- WHAT YOU HAVE TO DO
Exactly those lines running from the one containing "Instruction: Click the OpenCart logo" to the end of the material are to be printed, and no others.

________________________

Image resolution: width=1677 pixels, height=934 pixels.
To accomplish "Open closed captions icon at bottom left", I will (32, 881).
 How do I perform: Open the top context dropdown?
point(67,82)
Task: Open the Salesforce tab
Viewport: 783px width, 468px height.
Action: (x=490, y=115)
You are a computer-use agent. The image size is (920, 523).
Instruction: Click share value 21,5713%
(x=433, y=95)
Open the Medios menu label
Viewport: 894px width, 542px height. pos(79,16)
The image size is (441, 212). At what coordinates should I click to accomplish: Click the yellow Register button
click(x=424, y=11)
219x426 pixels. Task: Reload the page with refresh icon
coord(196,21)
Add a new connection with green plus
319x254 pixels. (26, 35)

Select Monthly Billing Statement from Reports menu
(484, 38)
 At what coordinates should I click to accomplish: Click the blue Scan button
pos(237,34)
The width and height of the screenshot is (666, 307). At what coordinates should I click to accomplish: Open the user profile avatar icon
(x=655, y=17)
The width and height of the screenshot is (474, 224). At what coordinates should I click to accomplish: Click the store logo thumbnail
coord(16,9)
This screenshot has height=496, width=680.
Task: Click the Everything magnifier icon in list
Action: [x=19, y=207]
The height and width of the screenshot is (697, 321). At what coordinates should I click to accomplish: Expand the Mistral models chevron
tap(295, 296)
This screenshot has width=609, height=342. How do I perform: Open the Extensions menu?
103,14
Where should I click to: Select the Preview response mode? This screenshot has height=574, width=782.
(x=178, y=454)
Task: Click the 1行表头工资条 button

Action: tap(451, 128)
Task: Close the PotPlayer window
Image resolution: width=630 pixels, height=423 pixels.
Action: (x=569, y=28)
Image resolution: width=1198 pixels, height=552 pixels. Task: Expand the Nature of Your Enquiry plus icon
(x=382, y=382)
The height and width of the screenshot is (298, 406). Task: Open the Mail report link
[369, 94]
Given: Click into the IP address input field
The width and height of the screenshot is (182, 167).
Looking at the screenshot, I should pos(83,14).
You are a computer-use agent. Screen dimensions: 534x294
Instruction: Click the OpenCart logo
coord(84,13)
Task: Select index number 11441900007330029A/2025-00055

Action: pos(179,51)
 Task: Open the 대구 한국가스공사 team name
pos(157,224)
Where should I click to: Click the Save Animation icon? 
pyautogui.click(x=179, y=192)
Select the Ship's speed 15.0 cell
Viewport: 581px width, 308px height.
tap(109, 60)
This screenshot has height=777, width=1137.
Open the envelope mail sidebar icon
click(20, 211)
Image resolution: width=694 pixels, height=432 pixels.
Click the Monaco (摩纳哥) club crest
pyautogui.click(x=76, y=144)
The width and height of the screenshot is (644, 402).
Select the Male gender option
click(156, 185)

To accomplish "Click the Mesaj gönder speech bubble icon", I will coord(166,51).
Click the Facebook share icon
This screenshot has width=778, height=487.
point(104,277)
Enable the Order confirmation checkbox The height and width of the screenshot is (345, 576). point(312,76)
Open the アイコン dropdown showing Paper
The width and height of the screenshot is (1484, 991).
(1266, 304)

________________________

- ANSWER BELOW
Instruction: Click the OpenCart logo
coord(84,13)
Task: Select index number 11441900007330029A/2025-00055

Action: pos(179,51)
 Task: Open the 대구 한국가스공사 team name
pos(157,224)
Where should I click to: Click the Save Animation icon? 
pyautogui.click(x=179, y=192)
Select the Ship's speed 15.0 cell
Viewport: 581px width, 308px height.
tap(109, 60)
This screenshot has height=777, width=1137.
Open the envelope mail sidebar icon
click(20, 211)
Image resolution: width=694 pixels, height=432 pixels.
Click the Monaco (摩纳哥) club crest
pyautogui.click(x=76, y=144)
The width and height of the screenshot is (644, 402).
Select the Male gender option
click(156, 185)

To accomplish "Click the Mesaj gönder speech bubble icon", I will coord(166,51).
Click the Facebook share icon
This screenshot has width=778, height=487.
point(104,277)
Enable the Order confirmation checkbox The height and width of the screenshot is (345, 576). point(312,76)
Open the アイコン dropdown showing Paper
The width and height of the screenshot is (1484, 991).
(1266, 304)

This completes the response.